◆ **ESTRATTO DELLA FONTE**
Questi personaggi di cui sentiamo a tratti i nomi e le loro storie, a loro malgrado, sono degli eroi, la fine della schiavitù è una tappa fondamentale nella società razionalista occidentale, oltre che la cosa eticamente e moralmente giusta, tuttavia i personaggi si chiedo perché stanno combattendo contro altri americani, se questa guerra sarà un passo in avanti per la società statunitense o se ne porterà la scissione permanente. I dannati ci porta a due fatti sostanzialmente reali, molto spesso i soldati non si arruolano per questioni morali, in questo caso i personaggi si ritrovano dalla parte giusta, ma quanto sia giusta questa parte, c’è l’ha detto solo la storia successiva. L’altra questione è la polarizzazione che sta vivendo l’America negli ultimi anni. È forse dovuta alle vicende storiche raccontante nel film? Il patriottismo imperante, i tentativi di una pacificazione, la frustrazione di chi ha perso e questo dover mettere a tacere le posizioni sudiste, senza che le istituzioni abbiano analizzato e ponderato delle soluzioni, ha fatto si che queste posizioni si siano esacerbate creando il Klu Klux Klan, che come lo stesso Minervini spiega in Che fare quando il mondo in fiamme? è ancora attivo in molti stati del Sud, commette omicidi con il bene placido di un parte della politica. Se tutto derivasse dalla guerra civile e dalla mancanza di un’analisi di questa?

◆ **CONSEGNA**
Secondo il brano sul film I dannati, in quali stati è ancora attivo il Ku Klux Klan?

[Dati di ancoraggio a coordinate in pixel]

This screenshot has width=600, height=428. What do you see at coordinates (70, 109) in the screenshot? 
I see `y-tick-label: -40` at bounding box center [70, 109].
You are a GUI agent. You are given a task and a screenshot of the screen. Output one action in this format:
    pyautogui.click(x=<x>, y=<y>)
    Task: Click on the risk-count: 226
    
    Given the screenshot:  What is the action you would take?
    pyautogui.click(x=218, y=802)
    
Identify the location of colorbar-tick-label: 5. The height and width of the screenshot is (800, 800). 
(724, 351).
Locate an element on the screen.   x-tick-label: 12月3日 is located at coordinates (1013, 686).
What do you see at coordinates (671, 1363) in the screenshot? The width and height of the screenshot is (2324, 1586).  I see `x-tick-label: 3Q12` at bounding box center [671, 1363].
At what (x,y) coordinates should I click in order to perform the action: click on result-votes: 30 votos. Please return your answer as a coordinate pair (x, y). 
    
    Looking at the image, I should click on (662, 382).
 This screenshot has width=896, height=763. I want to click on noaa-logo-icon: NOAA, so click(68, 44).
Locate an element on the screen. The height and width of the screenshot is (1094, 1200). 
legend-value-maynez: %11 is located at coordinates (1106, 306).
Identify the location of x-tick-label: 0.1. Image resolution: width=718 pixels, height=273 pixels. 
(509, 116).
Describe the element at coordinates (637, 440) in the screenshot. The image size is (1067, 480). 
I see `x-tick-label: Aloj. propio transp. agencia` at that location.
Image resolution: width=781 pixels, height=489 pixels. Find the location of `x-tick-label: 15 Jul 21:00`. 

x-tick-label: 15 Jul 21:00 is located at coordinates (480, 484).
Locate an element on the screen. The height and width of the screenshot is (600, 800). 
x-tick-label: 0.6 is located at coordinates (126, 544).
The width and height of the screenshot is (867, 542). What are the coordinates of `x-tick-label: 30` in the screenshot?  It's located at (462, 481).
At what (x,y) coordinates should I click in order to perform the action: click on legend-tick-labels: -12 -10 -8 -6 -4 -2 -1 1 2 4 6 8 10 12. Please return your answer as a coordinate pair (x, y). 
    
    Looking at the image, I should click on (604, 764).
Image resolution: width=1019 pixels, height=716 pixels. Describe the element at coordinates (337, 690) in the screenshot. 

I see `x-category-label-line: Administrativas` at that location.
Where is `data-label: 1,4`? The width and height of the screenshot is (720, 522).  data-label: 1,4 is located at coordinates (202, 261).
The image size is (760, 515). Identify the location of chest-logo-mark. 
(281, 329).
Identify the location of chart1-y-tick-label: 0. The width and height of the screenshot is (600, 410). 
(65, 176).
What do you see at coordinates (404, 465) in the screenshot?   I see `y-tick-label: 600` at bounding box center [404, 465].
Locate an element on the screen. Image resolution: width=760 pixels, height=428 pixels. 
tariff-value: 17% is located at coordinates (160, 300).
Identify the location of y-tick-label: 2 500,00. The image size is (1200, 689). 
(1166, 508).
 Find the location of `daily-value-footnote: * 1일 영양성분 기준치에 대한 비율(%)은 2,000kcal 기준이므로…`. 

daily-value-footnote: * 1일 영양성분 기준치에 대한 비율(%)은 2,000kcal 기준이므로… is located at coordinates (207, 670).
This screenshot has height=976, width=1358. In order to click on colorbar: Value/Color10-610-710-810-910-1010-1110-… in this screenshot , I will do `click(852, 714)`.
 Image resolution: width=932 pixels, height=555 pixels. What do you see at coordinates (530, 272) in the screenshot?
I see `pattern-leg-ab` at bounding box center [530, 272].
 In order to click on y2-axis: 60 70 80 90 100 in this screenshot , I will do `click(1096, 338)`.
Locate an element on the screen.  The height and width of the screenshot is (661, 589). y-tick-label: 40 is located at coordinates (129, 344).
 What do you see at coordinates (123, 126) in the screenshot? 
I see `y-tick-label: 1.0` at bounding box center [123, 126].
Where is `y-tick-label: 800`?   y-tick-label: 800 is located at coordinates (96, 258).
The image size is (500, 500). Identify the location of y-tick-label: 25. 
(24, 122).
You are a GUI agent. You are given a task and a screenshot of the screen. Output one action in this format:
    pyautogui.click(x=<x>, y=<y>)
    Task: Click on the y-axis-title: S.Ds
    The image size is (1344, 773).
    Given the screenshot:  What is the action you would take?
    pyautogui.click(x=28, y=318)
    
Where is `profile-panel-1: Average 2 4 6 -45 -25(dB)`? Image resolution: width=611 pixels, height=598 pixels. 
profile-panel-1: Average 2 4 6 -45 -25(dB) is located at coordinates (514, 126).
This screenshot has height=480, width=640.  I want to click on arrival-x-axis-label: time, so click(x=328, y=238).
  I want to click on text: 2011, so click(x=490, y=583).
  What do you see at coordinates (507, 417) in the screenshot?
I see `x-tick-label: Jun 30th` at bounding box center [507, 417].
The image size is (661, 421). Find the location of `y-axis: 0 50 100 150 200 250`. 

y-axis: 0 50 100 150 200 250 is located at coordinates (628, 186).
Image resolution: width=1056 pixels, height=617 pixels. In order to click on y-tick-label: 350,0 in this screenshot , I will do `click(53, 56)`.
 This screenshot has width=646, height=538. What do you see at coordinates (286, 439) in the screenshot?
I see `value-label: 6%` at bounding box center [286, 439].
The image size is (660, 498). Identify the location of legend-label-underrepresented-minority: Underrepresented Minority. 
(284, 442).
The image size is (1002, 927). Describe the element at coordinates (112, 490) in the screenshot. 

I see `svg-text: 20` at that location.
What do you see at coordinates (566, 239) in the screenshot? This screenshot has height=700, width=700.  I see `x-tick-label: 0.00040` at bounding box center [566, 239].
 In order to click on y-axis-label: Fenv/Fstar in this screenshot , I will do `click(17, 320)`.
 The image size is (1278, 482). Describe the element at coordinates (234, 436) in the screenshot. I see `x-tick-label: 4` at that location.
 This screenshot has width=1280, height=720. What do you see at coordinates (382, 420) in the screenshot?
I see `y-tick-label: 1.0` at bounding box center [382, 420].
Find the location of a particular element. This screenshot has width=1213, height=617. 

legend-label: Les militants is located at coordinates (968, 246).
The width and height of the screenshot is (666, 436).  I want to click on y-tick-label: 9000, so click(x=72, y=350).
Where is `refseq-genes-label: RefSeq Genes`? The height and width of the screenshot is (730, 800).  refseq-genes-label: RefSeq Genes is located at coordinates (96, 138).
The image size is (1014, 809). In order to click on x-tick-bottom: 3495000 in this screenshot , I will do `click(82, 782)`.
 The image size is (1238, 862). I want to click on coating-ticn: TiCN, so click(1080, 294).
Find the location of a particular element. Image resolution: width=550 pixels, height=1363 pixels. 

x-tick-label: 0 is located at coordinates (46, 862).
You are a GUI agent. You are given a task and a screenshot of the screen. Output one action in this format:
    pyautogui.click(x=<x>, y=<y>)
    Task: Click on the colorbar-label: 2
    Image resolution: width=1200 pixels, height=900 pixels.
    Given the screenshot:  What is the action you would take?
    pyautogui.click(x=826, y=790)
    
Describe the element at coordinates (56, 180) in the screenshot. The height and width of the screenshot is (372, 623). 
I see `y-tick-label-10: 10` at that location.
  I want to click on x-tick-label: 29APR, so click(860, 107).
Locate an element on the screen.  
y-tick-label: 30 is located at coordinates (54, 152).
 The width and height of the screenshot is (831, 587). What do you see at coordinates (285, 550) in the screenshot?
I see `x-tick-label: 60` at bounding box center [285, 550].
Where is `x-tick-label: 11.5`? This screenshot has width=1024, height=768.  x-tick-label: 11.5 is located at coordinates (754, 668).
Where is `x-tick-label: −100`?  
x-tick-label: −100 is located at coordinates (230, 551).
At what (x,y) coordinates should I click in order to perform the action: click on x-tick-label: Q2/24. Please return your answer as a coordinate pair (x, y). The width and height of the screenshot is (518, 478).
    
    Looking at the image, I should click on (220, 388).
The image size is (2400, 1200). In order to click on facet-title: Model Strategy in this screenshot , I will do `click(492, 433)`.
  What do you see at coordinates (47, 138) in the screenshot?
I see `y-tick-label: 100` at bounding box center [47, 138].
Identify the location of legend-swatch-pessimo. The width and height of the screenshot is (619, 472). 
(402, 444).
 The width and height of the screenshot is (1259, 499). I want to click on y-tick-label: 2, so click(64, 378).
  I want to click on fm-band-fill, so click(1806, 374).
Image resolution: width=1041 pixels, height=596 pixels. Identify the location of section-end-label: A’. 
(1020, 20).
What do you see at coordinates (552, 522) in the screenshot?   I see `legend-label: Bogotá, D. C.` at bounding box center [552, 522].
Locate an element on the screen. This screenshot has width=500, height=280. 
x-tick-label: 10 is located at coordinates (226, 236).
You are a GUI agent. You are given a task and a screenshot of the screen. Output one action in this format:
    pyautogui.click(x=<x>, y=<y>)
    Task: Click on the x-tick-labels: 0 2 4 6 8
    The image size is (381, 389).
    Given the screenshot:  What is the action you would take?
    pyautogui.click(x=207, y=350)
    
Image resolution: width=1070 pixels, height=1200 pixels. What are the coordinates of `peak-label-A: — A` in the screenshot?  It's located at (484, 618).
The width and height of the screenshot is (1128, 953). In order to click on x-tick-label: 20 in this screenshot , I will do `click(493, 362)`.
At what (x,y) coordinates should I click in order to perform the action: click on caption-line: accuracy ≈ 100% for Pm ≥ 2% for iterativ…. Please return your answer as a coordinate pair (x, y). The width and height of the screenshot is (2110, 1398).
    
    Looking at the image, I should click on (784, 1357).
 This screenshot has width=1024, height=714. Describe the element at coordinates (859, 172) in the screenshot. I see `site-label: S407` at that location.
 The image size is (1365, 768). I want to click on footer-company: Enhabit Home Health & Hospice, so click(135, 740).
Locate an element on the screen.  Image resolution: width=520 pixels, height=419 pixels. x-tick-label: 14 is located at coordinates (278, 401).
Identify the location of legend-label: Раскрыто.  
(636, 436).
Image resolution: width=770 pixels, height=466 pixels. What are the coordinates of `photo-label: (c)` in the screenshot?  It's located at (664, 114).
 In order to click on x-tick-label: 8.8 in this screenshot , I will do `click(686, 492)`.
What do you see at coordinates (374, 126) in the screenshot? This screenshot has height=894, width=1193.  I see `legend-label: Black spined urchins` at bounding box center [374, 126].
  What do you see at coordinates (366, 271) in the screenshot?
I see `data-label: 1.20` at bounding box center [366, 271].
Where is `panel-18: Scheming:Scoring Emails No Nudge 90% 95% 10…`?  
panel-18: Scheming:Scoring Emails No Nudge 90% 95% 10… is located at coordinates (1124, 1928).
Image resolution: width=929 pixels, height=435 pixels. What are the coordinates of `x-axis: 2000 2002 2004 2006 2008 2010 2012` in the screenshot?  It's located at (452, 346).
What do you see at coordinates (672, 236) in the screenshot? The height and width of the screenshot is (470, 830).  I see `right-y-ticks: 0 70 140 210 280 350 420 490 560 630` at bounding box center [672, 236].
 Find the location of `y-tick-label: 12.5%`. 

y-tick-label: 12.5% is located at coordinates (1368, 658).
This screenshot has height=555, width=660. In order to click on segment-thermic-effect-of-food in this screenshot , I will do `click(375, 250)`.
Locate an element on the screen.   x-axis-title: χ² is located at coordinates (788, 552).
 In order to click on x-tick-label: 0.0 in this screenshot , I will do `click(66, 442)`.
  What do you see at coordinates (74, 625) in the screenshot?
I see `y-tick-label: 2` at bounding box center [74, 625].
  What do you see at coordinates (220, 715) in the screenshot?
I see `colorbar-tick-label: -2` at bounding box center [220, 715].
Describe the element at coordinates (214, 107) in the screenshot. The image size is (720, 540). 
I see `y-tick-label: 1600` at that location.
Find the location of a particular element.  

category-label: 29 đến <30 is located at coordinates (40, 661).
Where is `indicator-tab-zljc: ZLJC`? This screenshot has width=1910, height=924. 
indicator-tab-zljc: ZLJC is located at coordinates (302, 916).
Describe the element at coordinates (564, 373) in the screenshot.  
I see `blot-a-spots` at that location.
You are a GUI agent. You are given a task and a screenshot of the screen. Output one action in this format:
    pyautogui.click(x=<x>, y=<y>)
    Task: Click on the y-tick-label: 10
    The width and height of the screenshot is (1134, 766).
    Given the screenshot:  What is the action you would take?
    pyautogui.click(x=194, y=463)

◆ **RISPOSTA**
In molti stati del Sud.